* TEKS YANG DIBERIKAN
Persimpangan Jalan G20 dan Tantangan Terkini Presidensi Indonesia
Keterbelahan negara anggota G20 akibat ketegangan geopolitik di Eropa Timur menjadi tantangan terkini Presidensi Indonesia di G20. Indonesia perlu imparsial dan bijak memerankan Presidensi G20.
Oleh
BEGINDA PAKPAHAN
·5 menit baca
SUPRIYANTO
Ilustrasi
Pada 19-20 April 2022 pertemuan sejumlah menteri keuangan dan gubernur bank sentral negara-negara anggota G20 diselenggarakan di Washington DC, Amerika Serikat. Indonesia memegang Presidensi G20 di tahun 2022 ini.

* KUTIPAN DATA
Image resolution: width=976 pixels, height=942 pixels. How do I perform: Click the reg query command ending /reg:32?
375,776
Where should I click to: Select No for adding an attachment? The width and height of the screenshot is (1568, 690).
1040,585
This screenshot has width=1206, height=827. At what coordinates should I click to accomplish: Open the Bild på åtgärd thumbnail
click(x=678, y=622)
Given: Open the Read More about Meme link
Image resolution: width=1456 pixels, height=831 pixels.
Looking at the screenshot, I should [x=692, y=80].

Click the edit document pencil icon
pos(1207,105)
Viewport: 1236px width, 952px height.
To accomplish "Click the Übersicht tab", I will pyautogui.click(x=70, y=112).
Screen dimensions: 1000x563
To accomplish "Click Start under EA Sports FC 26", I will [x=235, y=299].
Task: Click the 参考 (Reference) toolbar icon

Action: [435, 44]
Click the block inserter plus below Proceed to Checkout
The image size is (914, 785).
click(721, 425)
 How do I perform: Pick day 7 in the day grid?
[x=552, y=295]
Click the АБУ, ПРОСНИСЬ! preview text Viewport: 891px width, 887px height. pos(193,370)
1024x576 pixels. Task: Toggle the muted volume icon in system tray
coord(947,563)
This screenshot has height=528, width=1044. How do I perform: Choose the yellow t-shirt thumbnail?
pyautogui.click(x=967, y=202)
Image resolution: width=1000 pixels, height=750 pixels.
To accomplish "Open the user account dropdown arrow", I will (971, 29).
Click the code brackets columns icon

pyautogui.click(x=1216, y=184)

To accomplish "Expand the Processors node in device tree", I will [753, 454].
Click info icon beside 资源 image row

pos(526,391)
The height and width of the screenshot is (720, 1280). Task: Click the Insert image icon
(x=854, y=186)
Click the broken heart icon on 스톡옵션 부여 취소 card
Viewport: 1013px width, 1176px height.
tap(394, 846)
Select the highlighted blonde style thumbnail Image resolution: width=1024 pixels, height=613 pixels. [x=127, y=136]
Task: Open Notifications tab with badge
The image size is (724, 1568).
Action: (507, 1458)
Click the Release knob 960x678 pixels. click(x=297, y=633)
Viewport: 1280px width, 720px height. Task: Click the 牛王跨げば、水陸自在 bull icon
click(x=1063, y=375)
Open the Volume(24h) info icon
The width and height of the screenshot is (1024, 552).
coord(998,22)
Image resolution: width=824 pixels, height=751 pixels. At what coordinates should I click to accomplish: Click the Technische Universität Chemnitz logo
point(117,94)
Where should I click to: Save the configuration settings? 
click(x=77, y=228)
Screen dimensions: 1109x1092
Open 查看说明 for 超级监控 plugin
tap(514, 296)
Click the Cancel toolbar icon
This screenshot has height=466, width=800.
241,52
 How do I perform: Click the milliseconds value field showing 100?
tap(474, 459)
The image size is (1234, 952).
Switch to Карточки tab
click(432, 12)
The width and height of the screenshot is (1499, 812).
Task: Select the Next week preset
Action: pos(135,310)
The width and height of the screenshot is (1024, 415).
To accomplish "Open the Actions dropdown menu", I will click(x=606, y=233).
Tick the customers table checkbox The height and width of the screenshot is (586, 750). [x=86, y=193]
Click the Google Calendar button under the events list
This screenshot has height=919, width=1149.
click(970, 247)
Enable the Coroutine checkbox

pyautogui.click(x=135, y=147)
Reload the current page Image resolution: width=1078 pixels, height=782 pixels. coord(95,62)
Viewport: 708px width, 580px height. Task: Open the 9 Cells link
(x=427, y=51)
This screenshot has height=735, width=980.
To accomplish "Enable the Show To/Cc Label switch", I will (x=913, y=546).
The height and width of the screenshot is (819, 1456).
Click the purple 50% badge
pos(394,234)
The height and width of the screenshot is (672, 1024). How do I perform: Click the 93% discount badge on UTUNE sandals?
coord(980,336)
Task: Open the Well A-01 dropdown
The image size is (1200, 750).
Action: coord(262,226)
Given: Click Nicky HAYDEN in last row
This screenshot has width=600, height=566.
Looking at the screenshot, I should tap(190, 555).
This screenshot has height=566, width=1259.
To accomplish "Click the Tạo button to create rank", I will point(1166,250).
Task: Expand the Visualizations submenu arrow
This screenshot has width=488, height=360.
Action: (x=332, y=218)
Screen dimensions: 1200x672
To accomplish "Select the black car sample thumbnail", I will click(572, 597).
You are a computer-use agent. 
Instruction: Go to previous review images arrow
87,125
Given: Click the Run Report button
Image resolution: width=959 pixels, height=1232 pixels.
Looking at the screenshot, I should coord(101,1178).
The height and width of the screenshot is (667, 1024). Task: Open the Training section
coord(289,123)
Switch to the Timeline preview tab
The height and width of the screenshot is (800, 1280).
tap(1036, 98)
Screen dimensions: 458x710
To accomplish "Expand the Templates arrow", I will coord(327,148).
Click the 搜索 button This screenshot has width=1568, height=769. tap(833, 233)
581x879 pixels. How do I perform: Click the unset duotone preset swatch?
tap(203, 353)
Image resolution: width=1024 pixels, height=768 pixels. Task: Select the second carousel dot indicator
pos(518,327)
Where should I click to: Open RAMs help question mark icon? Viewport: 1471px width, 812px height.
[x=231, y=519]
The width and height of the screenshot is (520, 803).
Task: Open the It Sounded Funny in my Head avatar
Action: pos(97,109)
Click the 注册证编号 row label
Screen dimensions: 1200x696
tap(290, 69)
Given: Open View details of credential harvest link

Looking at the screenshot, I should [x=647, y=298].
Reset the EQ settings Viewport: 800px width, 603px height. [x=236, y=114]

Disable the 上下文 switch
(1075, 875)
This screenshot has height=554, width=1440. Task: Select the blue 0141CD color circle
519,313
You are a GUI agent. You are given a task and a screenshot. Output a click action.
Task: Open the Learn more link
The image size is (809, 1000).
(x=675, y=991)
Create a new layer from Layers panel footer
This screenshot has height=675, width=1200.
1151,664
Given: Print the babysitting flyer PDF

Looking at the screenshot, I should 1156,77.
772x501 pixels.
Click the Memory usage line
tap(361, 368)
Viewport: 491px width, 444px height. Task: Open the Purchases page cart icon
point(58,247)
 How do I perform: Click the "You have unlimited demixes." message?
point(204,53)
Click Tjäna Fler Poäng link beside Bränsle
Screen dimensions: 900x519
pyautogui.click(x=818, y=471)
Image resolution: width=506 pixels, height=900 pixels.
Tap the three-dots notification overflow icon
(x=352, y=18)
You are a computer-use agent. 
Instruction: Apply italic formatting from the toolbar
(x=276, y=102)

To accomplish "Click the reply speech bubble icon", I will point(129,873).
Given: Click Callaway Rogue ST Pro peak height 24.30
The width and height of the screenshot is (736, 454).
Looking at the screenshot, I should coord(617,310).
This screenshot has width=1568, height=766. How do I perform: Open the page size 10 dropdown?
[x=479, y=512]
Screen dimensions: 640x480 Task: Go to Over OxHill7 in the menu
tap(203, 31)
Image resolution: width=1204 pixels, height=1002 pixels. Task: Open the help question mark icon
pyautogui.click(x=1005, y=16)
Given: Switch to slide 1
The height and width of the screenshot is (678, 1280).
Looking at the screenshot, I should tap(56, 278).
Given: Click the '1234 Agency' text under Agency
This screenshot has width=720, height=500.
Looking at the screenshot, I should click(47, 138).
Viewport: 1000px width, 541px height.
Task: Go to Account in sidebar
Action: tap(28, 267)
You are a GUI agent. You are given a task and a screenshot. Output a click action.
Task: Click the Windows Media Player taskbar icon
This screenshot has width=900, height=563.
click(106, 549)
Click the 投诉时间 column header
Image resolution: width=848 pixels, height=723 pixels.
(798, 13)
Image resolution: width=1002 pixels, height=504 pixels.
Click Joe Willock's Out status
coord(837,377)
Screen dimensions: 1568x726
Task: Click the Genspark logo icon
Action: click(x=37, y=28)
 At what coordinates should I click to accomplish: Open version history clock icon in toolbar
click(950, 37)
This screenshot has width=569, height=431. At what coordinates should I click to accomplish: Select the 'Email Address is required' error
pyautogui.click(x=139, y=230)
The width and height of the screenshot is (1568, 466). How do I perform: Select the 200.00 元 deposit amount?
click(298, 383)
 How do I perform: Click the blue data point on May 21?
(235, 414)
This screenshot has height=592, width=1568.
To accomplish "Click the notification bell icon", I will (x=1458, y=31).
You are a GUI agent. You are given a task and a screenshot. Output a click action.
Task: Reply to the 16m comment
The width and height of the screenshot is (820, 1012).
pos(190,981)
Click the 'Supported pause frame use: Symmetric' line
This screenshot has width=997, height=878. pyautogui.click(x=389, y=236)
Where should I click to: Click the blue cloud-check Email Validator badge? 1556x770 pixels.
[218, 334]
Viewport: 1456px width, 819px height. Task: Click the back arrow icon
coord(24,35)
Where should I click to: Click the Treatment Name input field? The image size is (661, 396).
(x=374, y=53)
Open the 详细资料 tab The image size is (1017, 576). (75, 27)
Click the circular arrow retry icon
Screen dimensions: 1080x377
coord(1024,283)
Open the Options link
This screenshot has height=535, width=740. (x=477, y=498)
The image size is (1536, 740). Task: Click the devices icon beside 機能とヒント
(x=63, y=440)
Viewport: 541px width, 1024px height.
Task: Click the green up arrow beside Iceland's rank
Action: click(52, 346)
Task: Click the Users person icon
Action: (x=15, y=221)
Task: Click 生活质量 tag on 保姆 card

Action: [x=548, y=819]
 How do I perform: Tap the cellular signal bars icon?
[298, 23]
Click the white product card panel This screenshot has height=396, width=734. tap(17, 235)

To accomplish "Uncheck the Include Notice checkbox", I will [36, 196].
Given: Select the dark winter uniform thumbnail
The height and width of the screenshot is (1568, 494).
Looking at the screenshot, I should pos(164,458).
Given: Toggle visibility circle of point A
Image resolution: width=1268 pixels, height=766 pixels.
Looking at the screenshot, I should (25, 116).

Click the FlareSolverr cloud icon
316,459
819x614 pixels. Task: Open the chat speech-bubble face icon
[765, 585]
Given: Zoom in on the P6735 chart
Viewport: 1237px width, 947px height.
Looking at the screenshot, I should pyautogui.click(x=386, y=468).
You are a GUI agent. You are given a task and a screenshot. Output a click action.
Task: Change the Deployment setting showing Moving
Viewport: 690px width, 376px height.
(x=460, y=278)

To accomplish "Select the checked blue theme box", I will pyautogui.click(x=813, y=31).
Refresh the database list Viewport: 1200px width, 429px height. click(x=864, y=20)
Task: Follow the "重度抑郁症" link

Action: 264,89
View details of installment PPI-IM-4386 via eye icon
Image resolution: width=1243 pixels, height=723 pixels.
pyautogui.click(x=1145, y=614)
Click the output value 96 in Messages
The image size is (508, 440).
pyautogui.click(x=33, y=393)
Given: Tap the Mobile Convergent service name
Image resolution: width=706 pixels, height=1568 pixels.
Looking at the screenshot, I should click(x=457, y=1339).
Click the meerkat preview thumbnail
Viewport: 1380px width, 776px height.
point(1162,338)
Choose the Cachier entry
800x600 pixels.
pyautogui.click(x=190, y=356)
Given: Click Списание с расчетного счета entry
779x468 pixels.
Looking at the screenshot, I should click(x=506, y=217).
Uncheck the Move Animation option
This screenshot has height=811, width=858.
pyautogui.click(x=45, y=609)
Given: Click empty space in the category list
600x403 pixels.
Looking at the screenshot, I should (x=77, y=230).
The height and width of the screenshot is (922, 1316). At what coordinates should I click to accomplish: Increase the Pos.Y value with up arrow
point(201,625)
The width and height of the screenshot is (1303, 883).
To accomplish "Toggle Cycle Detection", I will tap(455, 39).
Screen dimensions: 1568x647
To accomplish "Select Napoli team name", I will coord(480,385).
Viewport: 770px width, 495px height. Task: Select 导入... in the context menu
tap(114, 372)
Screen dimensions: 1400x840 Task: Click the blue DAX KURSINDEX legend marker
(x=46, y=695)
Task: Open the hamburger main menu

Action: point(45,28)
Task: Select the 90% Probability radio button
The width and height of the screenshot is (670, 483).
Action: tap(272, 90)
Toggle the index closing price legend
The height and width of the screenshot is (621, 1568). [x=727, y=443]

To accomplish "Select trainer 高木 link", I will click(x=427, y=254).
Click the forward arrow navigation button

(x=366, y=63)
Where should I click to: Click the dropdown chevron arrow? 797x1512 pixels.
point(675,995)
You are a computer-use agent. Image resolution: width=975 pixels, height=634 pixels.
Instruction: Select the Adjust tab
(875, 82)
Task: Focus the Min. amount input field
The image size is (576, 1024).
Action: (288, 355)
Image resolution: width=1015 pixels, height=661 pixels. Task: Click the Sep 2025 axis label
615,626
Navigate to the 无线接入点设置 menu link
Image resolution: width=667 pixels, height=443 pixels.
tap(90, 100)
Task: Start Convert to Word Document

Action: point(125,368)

* YANG DIHARAPKAN
Teruskan tulisan tentang tantangan Presidensi Indonesia di G20, mulai setelah kalimat terakhirnya.

* HASIL
Namun, ada hal luar biasa terjadi saat forum pertemuan G20 berlangsung, yaitu pada saat Wakil Menteri Keuangan Rusia Timur Maksimov berbicara, terjadi aksi walkout (meninggalkan pertemuan G-20) yang dilakukan oleh Menteri Keuangan Amerika Serikat Janet Yallen, Menteri Keuangan Inggris Rishi Sunak, Menteri Keuangan Kanada Chrystia Freeland, Kepala Federal Reserve Amerika Serikat Jerome Powell, Gubernur Bank Sentral Inggris Andrew Bailey, dan Presiden Bank Sentral Eropa Christine Lagarde. Para pejabat Amerika Serikat, Inggris, dan Kanada tersebut mengecam Rusia atas perang di Ukraina dan tidak setuju atas kehadiran dan partisipasi dari para pejabat Rusia di pertemuan G20 (Reuters, 2022).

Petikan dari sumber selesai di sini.